Computing minimal polynomials using LLL I would like to use the Lenstra–Lenstra–Lovász lattice basis reduction algorithm (LLL algorithm) to compute the minimal polynomial of a (real) algebraic number $\alpha$ from a decimal approximation $a$ (and bounds on its degree and height). A fairly standard idea for how to do this is to pick a large constant $N$ and apply the LLL algorithm to the lattice:
\begin{eqnarray}
&(1 \; 0 \; 0 \; \cdots \; 0 \; \lfloor N \rfloor),& \\
&(0 \; 1 \; 0 \; \cdots \; 0 \; \lfloor Na \rfloor),& \\ 
&(0 \; 0 \; 1 \; 0 \; \cdots \; 0 \; \lfloor Na^2 \rfloor),& \\
&\vdots& \\
&(0 \; \cdots \; 0 \; 1 \; \; \lfloor Na^d \rfloor)& \\
\end{eqnarray}
The first vector of the basis returned by the LLL algorithm is
$$ \left(a_0 \; a_1 \; \cdots \; a_d \; N \sum a_i a^i \right) $$
As all of these entries are small, we obtain a small integer relation between $a^0, \ldots, a^d$. See wikipedia for an example of doing this to compute a quadratic that has a root close to $1.618034$ using $N = 10000$. However this process depends on the choice of $N$. Too small will result in underfitting while too large will result in overfitting.

Is there an explicit procedure for determining what value of $N$ to use (as a function of the bounds on the degree and height of $\alpha$)?

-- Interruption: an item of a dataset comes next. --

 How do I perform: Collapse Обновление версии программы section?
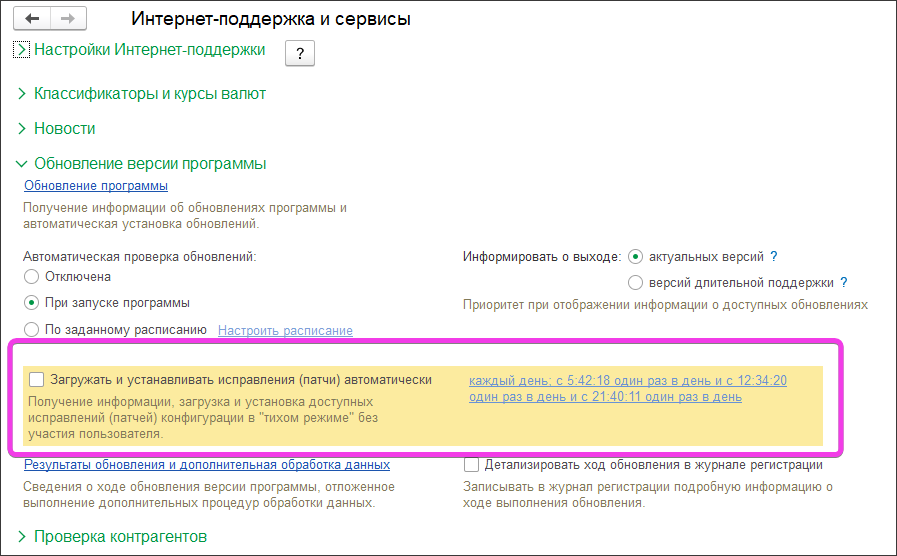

Most of the papers that I have looked which discuss this approach at appear to use a fairly ad-hoc method. The only place where I could find choosing $N$ being addressed is Cohen (A course in computational algebraic number theory, Section 2.7.2) where he says that:

``The choice of the constant $N$ is subtle, and depends in part on what one knows
  about the problem. If the $|a^i|$ are not too far from 1 (meaning between $10^{-6}$ and $10^6$ , say), and are known with an absolute (or relative) precision $\epsilon$, then one should take $N$ between $1 / \epsilon$ and $1 / \epsilon^2$, but $\epsilon$ should also be taken quite small: if one expects the coefficients $a_i$; to be of to be of the order of $x$, then one might take $\epsilon = x^{1.5d}$, but in any case $\epsilon < x^{-d}$.''

[I've modified the variable names to match the previous section.]
 A: The theory of "layered lattices" is an attempt to deal
with these issues. The 2011 thesis of Lenstra's student 
Erwin Dassen is devoted to this subject:
https://openaccess.leidenuniv.nl/handle/1887/18264
A: This does not quite answer the question as posed, but Xiaolin Qin, Yong Feng, Jingwei Chen, Jingzhong Zhang claim a better [than LLL] algorithm (with all the parameters specified) to find integer relations (and thus to find the miminal polynomial) in their 2010 paper. The paper is not written in the best English, but seems good otherwise.
A: So it turns out that this question was also asked on the cstheory stackexchange. They reference chapter 9 of C. Yap's "Fundamental Problems in Algorithmic Algebra" where this exact problem is tackled. In this, he shows that taking $N = 2^{4 h^3}$ is sufficient where $h$ is the height of $\alpha$.
A: A funny instance. Let $r=3.14159265358979323846264338327950288419716939937510582097\cdots$ -the $120$ first significant digits of $\pi$-. With lll, we obtain  polynomials (with integer coefficients) of degrees $19$ and $34$. Thus if we only know that $r$ is algebraic with degree $\leq 34$, then we cannot conclude without the knowledge of supplementary digits.